(Stored records)
● ● ●

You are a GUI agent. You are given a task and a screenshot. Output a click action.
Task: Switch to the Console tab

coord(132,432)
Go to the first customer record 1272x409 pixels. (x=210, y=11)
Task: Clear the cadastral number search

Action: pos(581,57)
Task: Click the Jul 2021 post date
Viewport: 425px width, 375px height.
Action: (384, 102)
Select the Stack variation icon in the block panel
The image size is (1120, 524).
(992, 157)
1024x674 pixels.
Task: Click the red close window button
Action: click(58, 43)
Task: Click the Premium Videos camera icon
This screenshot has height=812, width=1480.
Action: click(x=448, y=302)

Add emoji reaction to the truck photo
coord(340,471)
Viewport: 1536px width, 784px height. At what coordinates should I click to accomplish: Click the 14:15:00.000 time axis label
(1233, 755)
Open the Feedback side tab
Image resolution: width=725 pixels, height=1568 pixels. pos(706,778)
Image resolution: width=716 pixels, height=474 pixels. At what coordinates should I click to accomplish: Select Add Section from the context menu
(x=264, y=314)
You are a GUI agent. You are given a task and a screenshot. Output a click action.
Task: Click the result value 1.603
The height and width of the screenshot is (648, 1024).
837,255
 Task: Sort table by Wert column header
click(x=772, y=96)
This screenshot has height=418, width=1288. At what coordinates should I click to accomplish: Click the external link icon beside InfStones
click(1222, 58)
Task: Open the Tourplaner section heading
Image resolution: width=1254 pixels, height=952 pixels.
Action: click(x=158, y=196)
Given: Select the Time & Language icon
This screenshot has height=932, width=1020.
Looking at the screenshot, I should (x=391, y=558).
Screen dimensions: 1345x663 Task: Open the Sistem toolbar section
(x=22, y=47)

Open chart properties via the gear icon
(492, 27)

● ● ●

Write each line of the data above out again without altering a word.

You are a GUI agent. You are given a task and a screenshot. Output a click action.
Task: Switch to the Console tab

coord(132,432)
Go to the first customer record 1272x409 pixels. (x=210, y=11)
Task: Clear the cadastral number search

Action: pos(581,57)
Task: Click the Jul 2021 post date
Viewport: 425px width, 375px height.
Action: (384, 102)
Select the Stack variation icon in the block panel
The image size is (1120, 524).
(992, 157)
1024x674 pixels.
Task: Click the red close window button
Action: click(58, 43)
Task: Click the Premium Videos camera icon
This screenshot has height=812, width=1480.
Action: click(x=448, y=302)

Add emoji reaction to the truck photo
coord(340,471)
Viewport: 1536px width, 784px height. At what coordinates should I click to accomplish: Click the 14:15:00.000 time axis label
(1233, 755)
Open the Feedback side tab
Image resolution: width=725 pixels, height=1568 pixels. pos(706,778)
Image resolution: width=716 pixels, height=474 pixels. At what coordinates should I click to accomplish: Select Add Section from the context menu
(x=264, y=314)
You are a GUI agent. You are given a task and a screenshot. Output a click action.
Task: Click the result value 1.603
The height and width of the screenshot is (648, 1024).
837,255
 Task: Sort table by Wert column header
click(x=772, y=96)
This screenshot has height=418, width=1288. At what coordinates should I click to accomplish: Click the external link icon beside InfStones
click(1222, 58)
Task: Open the Tourplaner section heading
Image resolution: width=1254 pixels, height=952 pixels.
Action: click(x=158, y=196)
Given: Select the Time & Language icon
This screenshot has height=932, width=1020.
Looking at the screenshot, I should (x=391, y=558).
Screen dimensions: 1345x663 Task: Open the Sistem toolbar section
(x=22, y=47)

Open chart properties via the gear icon
(492, 27)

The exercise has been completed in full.